* **DOCUMENT EXCERPT**:
:::

Losing the Venues of Classical Ritual

The documentary record of destruction and depopulation during the decade following 1467 paints a dire picture of urban devastation. Here are several representative examples:

Holding aged parents in their arms, pulling along wives and children behind them, the townspeople fled the city in a roar of cries. And none was left to fight the blaze. The fires burned over one hundred blocks, from Nijo in the south to Goryo in the north, from Odoneri in the west to Muromachi in the east. About 30,000 residences—of aristocrats, military men, great and small alike—went up in flames. Everything is now ruined.5

Across our charred land, all human traces have been extinguished. For blocks on end, birds are the sole sign of life.6

Like hornets’ nests, the sanctuaries of the eastern and western hills have all been burned and crushed.7

The Capital of Flowers of myriad ages is now a lair of foxes and wolves.8

Figure 6.1 shows the extent of fire damage sustained during the Onin years. Over the course of the conflict, the elite district of Kamigyo was razed several times. Data for Shimogyo is conjectural due to a lack of documentation, although it is possible that that part of the city was purposefully spared. Not only was it bereft of the homes of key political figures, its commoners played a critical role in the war effort as the providers of food and fighting implements to armies operating in the area.9

6.1. Mapoffire damage during the OninWar(1467-1477), indicated with shaded areas and dots for major temples, shrines, or palaces destroyed.

:::

* **RECORDS SUPPLIED**:
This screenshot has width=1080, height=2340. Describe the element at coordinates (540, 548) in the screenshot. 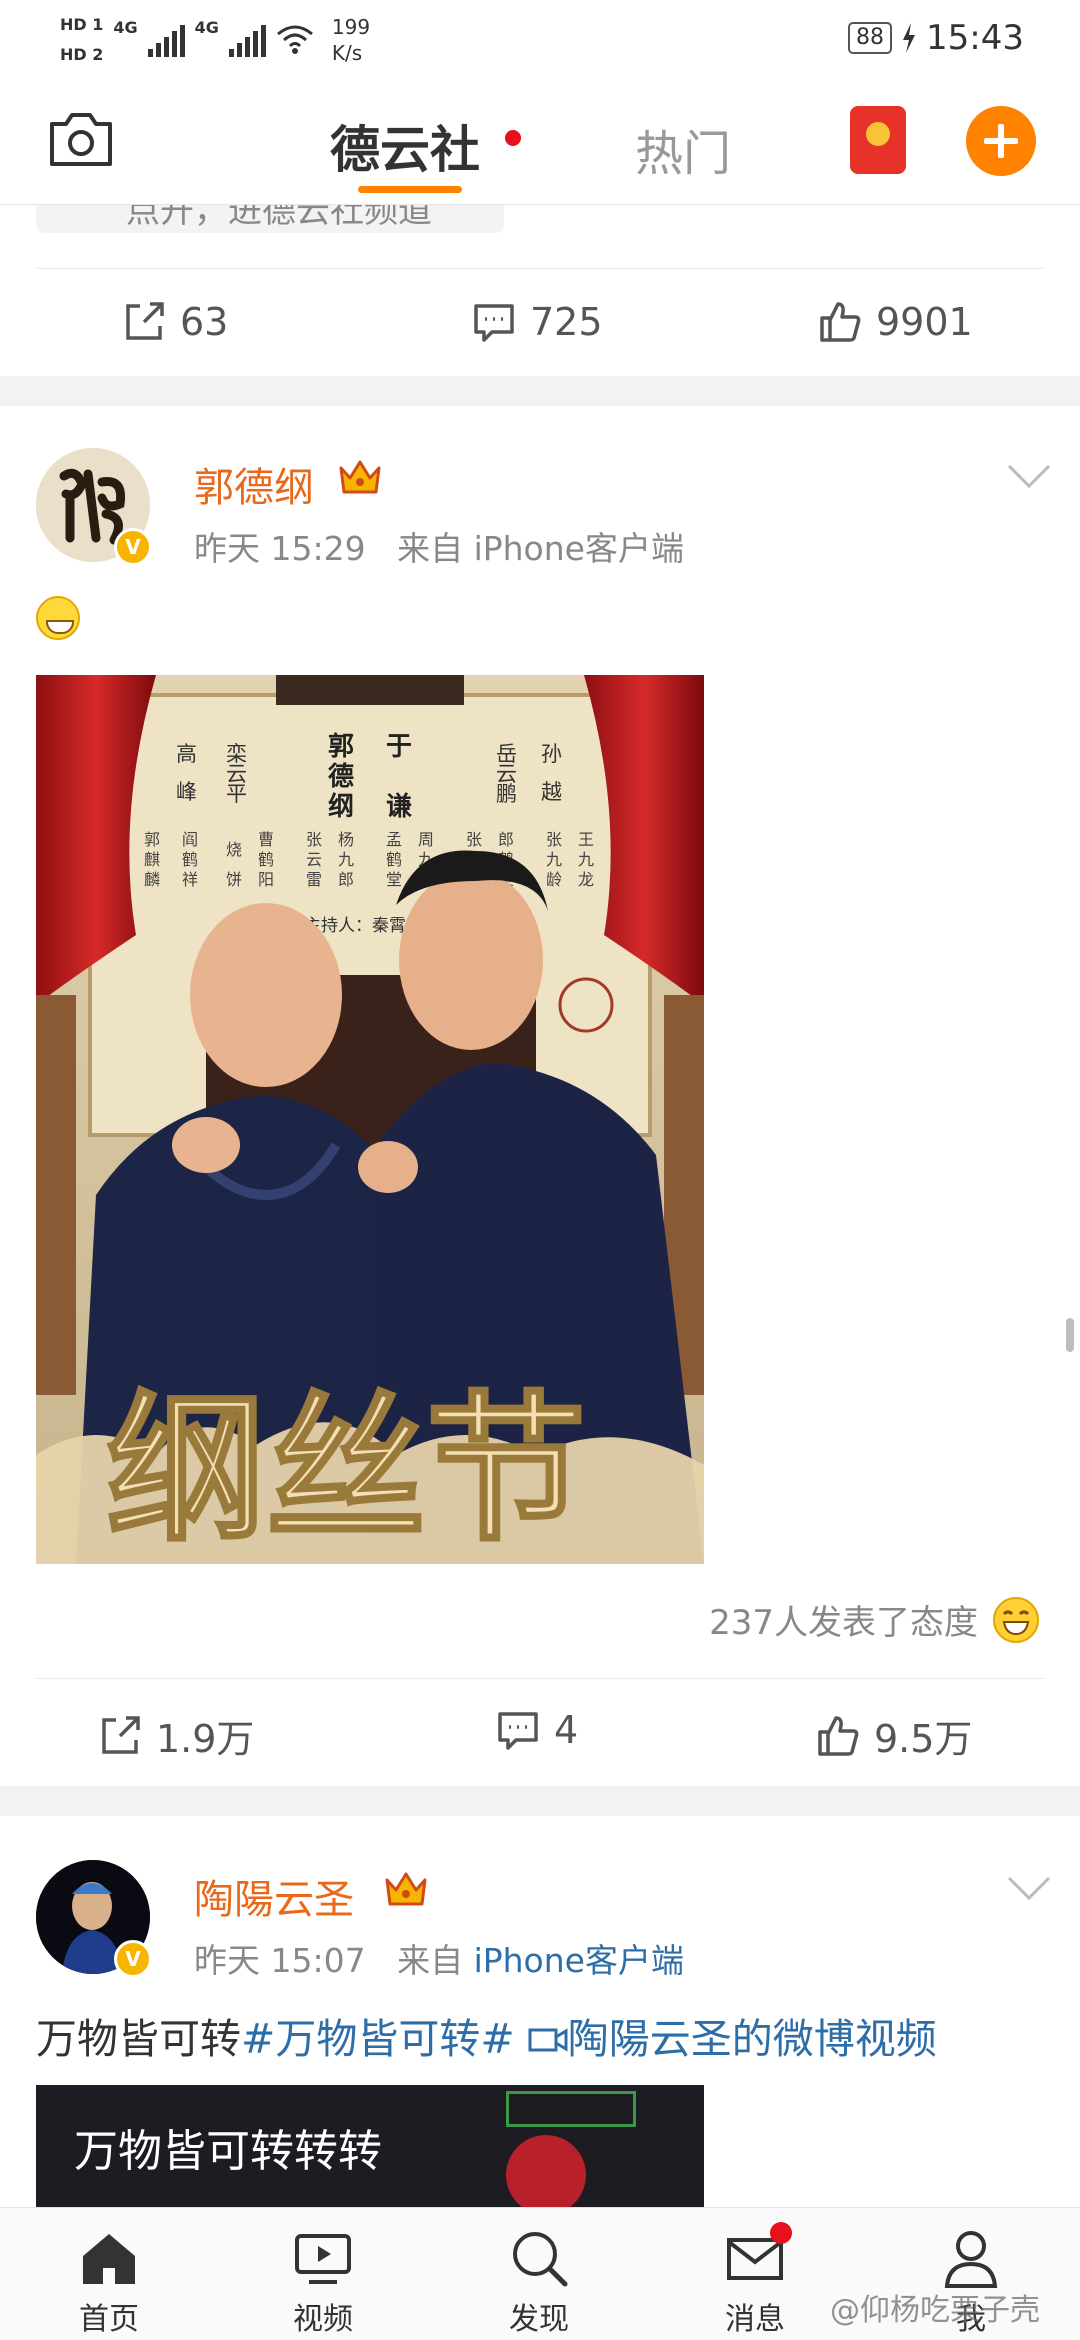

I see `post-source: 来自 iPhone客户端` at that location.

:::

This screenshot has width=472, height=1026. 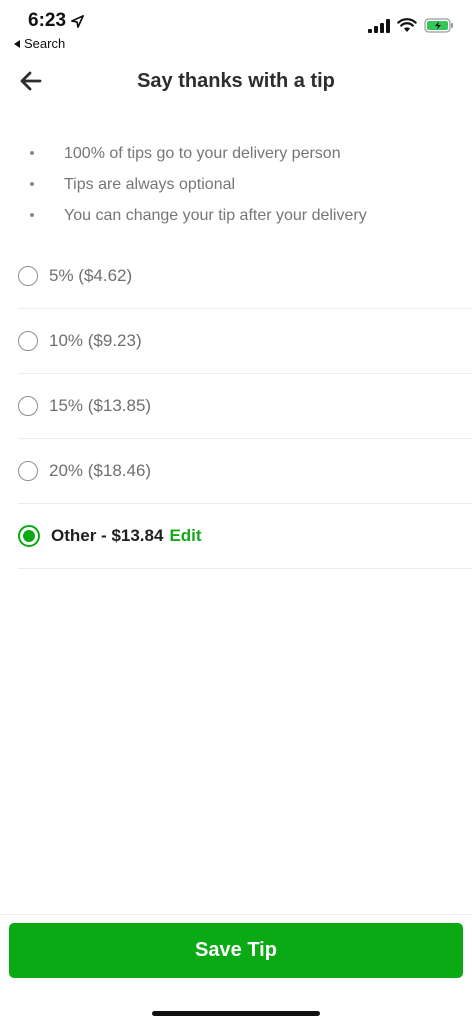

:::

* **WHAT THIS EXERCISE ASKS**:
**1.** In the passage on the Onin War destruction, copy out everything from "The Capital of" down to "shrines, or palaces destroyed.", switching "Kamigyo" to "Upper Kyoto".
**2.** According to the passage on the Onin War destruction, about how many residences went up in flames?

* **ANSWERS PROVIDED**:
**1.**
The Capital of Flowers of myriad ages is now a lair of foxes and wolves.8

Figure 6.1 shows the extent of fire damage sustained during the Onin years. Over the course of the conflict, the elite district of Upper Kyoto was razed several times. Data for Shimogyo is conjectural due to a lack of documentation, although it is possible that that part of the city was purposefully spared. Not only was it bereft of the homes of key political figures, its commoners played a critical role in the war effort as the providers of food and fighting implements to armies operating in the area.9

6.1. Mapoffire damage during the OninWar(1467-1477), indicated with shaded areas and dots for major temples, shrines, or palaces destroyed.

**2.** About 30,000